Trevor Kann (UCLA)
Saturday, May 19th
Research in the evolution of language is severely disadvantaged by its inherent lack of physical and empirical evidence. Consequently, language evolutionists must paint a picture of the development of language that complements the overall evolution of the human species. While some scholars incorporate the role of musicality and prosody into their arguments of language evolution, they often fall short of fully incorporating the necessity of both in the birth of language. As language evolved from a closed set of holistic communicative devices to an infinite and combinatorial system, music and musicality co-evolved into a complex and universal system.
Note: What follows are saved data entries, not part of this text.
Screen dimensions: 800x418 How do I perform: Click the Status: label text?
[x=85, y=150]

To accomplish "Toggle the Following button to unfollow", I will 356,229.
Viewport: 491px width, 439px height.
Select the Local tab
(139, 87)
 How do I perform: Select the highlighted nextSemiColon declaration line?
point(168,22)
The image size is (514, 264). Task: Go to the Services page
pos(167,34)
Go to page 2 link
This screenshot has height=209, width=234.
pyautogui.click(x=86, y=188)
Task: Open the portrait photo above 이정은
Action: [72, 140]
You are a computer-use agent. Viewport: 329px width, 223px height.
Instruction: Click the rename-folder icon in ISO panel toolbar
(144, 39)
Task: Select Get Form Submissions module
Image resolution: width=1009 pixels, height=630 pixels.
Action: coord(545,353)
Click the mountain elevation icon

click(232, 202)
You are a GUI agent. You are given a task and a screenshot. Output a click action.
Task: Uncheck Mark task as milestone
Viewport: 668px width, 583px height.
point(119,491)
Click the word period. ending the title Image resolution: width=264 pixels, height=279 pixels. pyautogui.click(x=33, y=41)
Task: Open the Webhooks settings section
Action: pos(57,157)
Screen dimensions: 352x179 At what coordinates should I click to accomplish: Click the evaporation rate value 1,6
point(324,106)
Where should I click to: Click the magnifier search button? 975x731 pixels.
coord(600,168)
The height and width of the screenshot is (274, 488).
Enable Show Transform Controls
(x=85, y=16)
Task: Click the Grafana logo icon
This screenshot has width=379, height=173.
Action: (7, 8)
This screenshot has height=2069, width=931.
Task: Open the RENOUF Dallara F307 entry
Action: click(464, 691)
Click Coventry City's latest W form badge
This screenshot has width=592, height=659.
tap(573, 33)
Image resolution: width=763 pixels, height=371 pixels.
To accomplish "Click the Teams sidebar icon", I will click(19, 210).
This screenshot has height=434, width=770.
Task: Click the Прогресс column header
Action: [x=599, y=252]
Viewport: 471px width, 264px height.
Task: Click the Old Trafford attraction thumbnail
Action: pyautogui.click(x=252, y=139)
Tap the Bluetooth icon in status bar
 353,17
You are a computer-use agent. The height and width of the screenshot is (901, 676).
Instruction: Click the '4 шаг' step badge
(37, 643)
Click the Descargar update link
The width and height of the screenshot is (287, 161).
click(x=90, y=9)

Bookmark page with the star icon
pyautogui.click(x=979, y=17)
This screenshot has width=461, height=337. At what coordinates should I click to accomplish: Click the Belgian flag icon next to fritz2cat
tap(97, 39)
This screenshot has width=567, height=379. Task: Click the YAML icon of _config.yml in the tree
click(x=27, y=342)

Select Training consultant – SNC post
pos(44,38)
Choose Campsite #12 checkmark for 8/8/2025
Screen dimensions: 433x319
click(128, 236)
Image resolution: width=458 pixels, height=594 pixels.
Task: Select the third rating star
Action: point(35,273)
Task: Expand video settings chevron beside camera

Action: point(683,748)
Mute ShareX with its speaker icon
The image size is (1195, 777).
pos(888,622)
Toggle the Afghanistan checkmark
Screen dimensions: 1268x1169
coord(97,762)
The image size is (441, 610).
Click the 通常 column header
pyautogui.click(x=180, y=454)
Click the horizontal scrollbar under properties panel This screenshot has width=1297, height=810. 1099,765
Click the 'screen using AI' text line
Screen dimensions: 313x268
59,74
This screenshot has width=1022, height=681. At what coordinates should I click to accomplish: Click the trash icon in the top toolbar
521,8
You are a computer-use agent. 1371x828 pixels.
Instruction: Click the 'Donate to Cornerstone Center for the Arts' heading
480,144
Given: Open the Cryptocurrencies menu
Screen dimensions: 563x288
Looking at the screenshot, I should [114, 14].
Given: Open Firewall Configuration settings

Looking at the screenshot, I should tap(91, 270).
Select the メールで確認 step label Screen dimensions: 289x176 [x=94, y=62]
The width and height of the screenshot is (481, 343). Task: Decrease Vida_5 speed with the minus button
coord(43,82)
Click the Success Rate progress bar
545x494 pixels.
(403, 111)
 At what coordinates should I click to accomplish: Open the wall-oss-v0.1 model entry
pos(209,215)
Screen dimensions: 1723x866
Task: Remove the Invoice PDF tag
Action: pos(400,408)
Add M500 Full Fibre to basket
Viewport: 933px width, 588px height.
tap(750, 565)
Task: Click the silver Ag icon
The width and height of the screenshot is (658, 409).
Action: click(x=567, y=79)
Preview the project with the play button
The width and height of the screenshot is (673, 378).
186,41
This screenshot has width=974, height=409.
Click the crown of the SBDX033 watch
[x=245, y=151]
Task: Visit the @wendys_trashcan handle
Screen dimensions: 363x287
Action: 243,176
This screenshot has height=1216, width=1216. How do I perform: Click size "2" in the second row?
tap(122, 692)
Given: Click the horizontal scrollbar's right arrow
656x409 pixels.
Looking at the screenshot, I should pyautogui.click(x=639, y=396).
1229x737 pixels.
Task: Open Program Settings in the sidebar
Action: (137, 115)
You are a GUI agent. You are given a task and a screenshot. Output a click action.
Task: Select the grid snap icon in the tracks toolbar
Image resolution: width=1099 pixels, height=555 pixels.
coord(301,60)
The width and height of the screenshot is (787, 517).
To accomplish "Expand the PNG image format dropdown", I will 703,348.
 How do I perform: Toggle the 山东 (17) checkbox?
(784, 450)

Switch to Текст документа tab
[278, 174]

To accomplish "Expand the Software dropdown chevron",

Just as musicality and prosody play a role in the evolution of language, other discourse resources, such as gesture, collaborated with vocalizations to form the beginnings of the symbolic representation of mutually conceived concepts that grant language.
This paper builds from the co-evolutionary notion that complex language could emerge once humans developed the capacity for symbolic thought: Symbolic thought could emerge once humans had access to symbolic devices. After reviewing various current language evolutionary theories (e.g., Bickerton 2009, Lee et al. 2009, Falk 2009, Mithen 2006), this paper explores a multimodal system of symbolic development with particular focus on musicality, intonation, and gesture. The simultaneity of multi-modalities makes the use of minimal pairs possible, which can isolate a word, intonational contour, or gesture for mutually agreed upon meaning across speakers. While words have won the evolutionary battle and emerged as the most productive linguistic symbolic device, this paper argues that the emergence was necessarily multimodal.